Texto de lectura:

────────────────────

Es, en consecuencia, muy explicable que ciertas personas -- con una limitada perspectiva, ciertamente -- sobreestimen las cualidades de su lugar de origen. (Cuenca, la Atenas del Ecuador; Quito, la Cara de Dios; en la Argentina: Córdoba, la Docta; Salta, la Linda…/ Grandes exageraciones, erigidas sobre una pequeña base de verdad.) Y las sobreestimaciones se aceptan más bien pasivamente y se difunden. Y, así, -- cuando de fiestas locales  se trata, por ejemplo -- las implicaciones autolaudatorias afloran fácilmente y se repiten impunemente. Y los corteses o interesados visitantes, por su parte, ponen su contribución en la menguada hechura: Les regalan a los narcisos localistas un halago o una zalamería; que estos últimos, con una consumada candidez, se lo creen así nomás y sin más… En esta línea, Gonzalo Zaldumbide -- el buen escritor quiteño -- tuvo para Cuenca un halago famoso: Ciudad cargada de alma… / Bonito, quizás…/ Pero, más allá de la retórica, ¿qué significan estas palabras? Veamos. ¿Quería decir Don Gonzalo que los cuencanos tenemos un espíritu colectivo fuera de serie? ¿Y existirá semejante e impresionante cosa? ¿Quería decir él que los cuencanos somos muy sensibles, sutiles y refinados? ¿No sería esto obviamente exagerado y casi totalmente falso? / En fin…/ Es, pues, difícil encontrarle a la afirmación un contenido concreto. Y, talvez, al respecto, haya sólo un rasgo seguro: El aserto no es literal; es metafórico. Y, por lo tanto, no quiere decir, precisamente, lo que las puras palabras expresan: Que nosotros, los cuencanos, nos hemos echado al hombro nuestra alma colectiva. Sigamos.
 
Cuenca es la ciudad serrana que está más cerca del mar; a vuelo de pájaro, a menos de cien kilómetros del Pacífico. Está muy cerca de Tres Cruces; la occidentalísima divisoria de aguas del continente sudamericano. Es la capital provincial serrana más cercana a Guayaquil. Tiene el puerto marítimo y la playa más cercanos: Puerto Bolívar y Jambelí. 
En este punto, una anécdota. Asistimos en cierta ocasión -- como parte del público solamente -- a una reunión cuyo tema era algo así como SUGERENCIAS PARA UNA BUENA ACTIVIDAD CÍVICA DE LOS CUENCANOS. Pensábamos nosotros  -- a veces somos un poco ilusos -- que cada participante de la mesa traería alguna propuesta más o menos elaborada y factible. Por eso concurrimos. ¡Desengaño! Todos hablaron con el facilismo de siempre: nuestro acendrado amor a la ciudad; la enésima repetición de aquello de la vocación intelectual de los cuencanos; la valía y la grandeza de nuestros héroes y próceres; hasta la sobada, viejísima y falsona palabrería de los cielos azules y los ríos cantarinos… Y, a continuación, el colmo. Alguno de los intervinientes contó que había tenido una pesadilla terrible: Cuenca era aniquilada y desaparecía en una especie de tormenta bíblica. Y él se quedaba como flotando en el aire, como extraído de la realidad, como un agonizante…/ Bueno, en aquel momento, la  ya  poca  curiosidad nuestra se terminó de agotar; y, peor aún, empezábamos a sentir una casi molesta vergüenza ajena. ¿Qué hacer?  Pues, lo que -- en casa de su madrina --  el niño César Dávila Andrade le pidió a su madre: irrrnos…Nos pusimos de pie discretamente y buscamos la puerta más próxima.

────────────────────

Entradas de datos:
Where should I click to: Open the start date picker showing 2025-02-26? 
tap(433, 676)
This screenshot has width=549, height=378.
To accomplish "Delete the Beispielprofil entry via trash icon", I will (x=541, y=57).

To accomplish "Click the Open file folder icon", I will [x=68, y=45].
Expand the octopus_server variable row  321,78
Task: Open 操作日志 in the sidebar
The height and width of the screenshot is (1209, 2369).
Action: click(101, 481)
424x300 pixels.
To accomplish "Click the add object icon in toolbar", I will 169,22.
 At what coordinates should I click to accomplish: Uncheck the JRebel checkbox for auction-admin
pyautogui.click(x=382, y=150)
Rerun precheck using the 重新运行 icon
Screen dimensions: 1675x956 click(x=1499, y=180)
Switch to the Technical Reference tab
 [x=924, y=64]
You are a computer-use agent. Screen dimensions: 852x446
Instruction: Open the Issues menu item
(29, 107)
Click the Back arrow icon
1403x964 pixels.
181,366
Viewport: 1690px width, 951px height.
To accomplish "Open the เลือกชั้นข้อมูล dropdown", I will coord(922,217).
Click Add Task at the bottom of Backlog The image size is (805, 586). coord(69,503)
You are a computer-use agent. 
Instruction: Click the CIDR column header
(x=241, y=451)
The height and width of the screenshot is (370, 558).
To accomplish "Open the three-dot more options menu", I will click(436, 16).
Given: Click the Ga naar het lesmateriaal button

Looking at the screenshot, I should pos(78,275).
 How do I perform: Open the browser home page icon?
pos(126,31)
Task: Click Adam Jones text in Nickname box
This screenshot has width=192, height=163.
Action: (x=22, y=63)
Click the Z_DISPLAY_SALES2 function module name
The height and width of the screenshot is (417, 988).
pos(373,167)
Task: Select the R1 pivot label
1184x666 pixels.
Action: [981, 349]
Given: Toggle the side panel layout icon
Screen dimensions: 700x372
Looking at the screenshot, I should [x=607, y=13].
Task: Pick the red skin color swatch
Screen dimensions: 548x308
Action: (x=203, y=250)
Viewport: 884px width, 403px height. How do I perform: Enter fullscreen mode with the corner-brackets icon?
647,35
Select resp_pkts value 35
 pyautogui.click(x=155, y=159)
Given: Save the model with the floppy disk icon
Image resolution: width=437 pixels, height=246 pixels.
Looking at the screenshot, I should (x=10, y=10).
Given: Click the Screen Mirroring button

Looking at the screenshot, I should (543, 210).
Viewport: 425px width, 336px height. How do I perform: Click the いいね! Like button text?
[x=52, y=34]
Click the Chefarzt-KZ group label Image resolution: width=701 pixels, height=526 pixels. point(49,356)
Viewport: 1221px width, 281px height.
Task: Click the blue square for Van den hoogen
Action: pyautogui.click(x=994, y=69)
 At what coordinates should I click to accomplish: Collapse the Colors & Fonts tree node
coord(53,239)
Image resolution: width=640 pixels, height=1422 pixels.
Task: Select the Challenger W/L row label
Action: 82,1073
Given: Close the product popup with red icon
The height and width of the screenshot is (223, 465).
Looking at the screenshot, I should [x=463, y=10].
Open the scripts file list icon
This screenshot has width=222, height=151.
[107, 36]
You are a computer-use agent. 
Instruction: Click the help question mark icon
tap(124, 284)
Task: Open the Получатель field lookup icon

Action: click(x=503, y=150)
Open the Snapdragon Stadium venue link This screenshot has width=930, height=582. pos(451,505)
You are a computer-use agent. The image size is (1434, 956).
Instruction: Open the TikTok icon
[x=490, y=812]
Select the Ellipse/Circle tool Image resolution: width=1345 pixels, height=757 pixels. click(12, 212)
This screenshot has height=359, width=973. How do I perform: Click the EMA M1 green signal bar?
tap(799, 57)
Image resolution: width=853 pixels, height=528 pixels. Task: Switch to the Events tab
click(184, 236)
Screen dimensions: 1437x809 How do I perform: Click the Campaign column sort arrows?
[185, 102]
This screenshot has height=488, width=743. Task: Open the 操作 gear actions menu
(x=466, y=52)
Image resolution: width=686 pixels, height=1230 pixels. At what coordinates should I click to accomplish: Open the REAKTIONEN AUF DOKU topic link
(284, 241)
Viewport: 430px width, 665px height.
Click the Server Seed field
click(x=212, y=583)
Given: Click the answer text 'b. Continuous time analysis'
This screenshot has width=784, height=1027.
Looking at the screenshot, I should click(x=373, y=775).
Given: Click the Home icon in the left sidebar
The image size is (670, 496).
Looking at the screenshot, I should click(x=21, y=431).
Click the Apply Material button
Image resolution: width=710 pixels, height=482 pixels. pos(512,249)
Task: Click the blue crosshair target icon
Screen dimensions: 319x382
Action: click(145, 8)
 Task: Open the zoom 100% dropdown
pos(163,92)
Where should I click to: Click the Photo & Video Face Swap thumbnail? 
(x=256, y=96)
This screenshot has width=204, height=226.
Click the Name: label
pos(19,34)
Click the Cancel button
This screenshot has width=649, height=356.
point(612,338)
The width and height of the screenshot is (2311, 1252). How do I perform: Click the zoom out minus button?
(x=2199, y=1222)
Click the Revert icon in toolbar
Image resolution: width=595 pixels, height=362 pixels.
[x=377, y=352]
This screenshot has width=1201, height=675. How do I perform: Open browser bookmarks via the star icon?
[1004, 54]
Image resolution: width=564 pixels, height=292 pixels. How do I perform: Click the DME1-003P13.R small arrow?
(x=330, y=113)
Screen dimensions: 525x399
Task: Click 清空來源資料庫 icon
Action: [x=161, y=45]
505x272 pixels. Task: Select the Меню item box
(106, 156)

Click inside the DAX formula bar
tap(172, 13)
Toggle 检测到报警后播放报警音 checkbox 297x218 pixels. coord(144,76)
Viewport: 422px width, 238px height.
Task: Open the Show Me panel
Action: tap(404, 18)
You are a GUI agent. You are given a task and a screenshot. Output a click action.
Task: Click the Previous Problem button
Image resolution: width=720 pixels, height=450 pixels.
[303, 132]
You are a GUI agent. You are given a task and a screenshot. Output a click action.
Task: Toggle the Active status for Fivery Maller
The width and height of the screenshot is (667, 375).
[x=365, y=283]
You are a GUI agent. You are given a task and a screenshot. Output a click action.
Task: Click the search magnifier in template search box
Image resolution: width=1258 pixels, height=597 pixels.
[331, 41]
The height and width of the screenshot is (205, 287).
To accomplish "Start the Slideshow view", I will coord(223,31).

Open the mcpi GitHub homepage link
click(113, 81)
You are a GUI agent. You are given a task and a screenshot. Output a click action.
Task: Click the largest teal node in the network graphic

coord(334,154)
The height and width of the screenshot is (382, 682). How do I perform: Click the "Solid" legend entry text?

────────────────────

Tareas del ejercicio:
[a] Copia de nuevo el pasaje del texto sobre Cuenca que comienza en las palabras "Cuenca es la" y termina después de "Bolívar y Jambelí.".
[b] Reescribe como una lista breve el párrafo del texto sobre Cuenca que empieza con "Cuenca es la ciudad serrana que está más cerca del mar", sin perder sus datos principales.
[c] Retoma el texto sobre Cuenca y continúalo a partir de su última oración.

Respuestas del ejercicio:
[a]
Cuenca es la ciudad serrana que está más cerca del mar; a vuelo de pájaro, a menos de cien kilómetros del Pacífico. Está muy cerca de Tres Cruces; la occidentalísima divisoria de aguas del continente sudamericano. Es la capital provincial serrana más cercana a Guayaquil. Tiene el puerto marítimo y la playa más cercanos: Puerto Bolívar y Jambelí.

[b]
- Es la ciudad serrana más próxima al mar: a vuelo de pájaro, a menos de cien kilómetros del Pacífico.
- Está muy cerca de Tres Cruces, la divisoria de aguas más occidental del continente sudamericano.
- Es la capital provincial serrana más cercana a Guayaquil.
- Tiene el puerto marítimo y la playa más cercanos: Puerto Bolívar y Jambelí.

[c]
 
Aquí, confirmemos algo: Cuenca-- nuestro lugar en el mundo -- sí  tiene unos atributos notorios y notables. Y-- hablando de Geografía -- anotemos sólo unos pocos y primordiales hechos de situación. Cuenca es la ciudad serrana que está más cerca del mar; a vuelo de pájaro, a menos de cien kilómetros del Pacífico. Está muy cerca de Tres Cruces; la occidentalísima divisoria de aguas del continente sudamericano. Es la capital provincial serrana más cercana a Guayaquil. Tiene el puerto marítimo y la playa más cercanos: Puerto Bolívar y Jambelí. Es la ciudad serrana más próxima a un puerto amazónico: Puerto Morona. Está en la única zona urbana del país que contiene dos capitales provinciales; ella misma y Azogues. Una curiosidad: Cuenca está casi exactamente en la mitad de la distancia entre Lima y Bogotá. Y, también, está más cerca de Iquitos y Leticia que las ciudades peruanas y colombianas. ¿Y estos hechos sirven para algo? Sí, señor. Quizá los cuencanos del futuro sabrán sacar las ventajas económicas y turísticas que en lo dicho están implícitas. Y son varias e importantes… Pero este ya es otro cuento. Volvamos, pues, al argumento que estamos haciendo correr. 
 
Y, a pesar del aislamiento, Cuenca abrió mundo y se abrió al mundo. Ya hemos hablado de los entradores; los colonizadores azuayos del sur de la Costa y el sur del Oriente. Los exportadores de quinina y sombreros se las arreglaron para cruzar El Cajas y llegar a lejanos mercados. Cuando ya tuvo universidad, la ciudad envío sus profesionales a Guayas, a El Oro, a Manabí. (Y recibió a estudiantes de muchas provincias; y de Colombia y de Chile.) Fue pionera en la provisión de ciertos servicios urbanos básicos, en la industrialización, en el comercio, en el deporte, en la arquitectura residencial, en la conservación del patrimonio cultural… En otra dirección, los cuencanos que se marcharon están en Nueva York, en Los Ángeles, en Toronto, en Milán, en Madrid, en Sidney… Fueron tareas, las anteriores, grandes o pequeñas; pero todas crearon relaciones y lazos de la ciudad con el mundo que nos rodea. 
 
¿Algunas lecciones de lo dicho? Aquí están. Cuenca es una ciudad destacada. Pero vivir una larga vida sólo en Cuenca… (¿No sería recomendable, por lo menos, pasar los años de la vejez en un pueblito marítimo?) Tener una autoestima local es bueno y útil; pero no llevemos la cuestión hasta inflar sencillonamente el ego localista. Atención: El narcisismo lugareño es tan vacuo como antipático. En otro sentido: El mundo es muy grande y está abierto para quienes quieren conocerlo. Conozcámoslo, en todos sus aspectos. Ampliaremos nuestras perspectivas. Y, sobre todo, siempre será mejor ser modestos, razonables y empeñosos. Y conocernos a nosotros mismos y a los demás. ¿Y ser atenienses, de verdad y legítimos, no es, justamente, lograr algo como esto?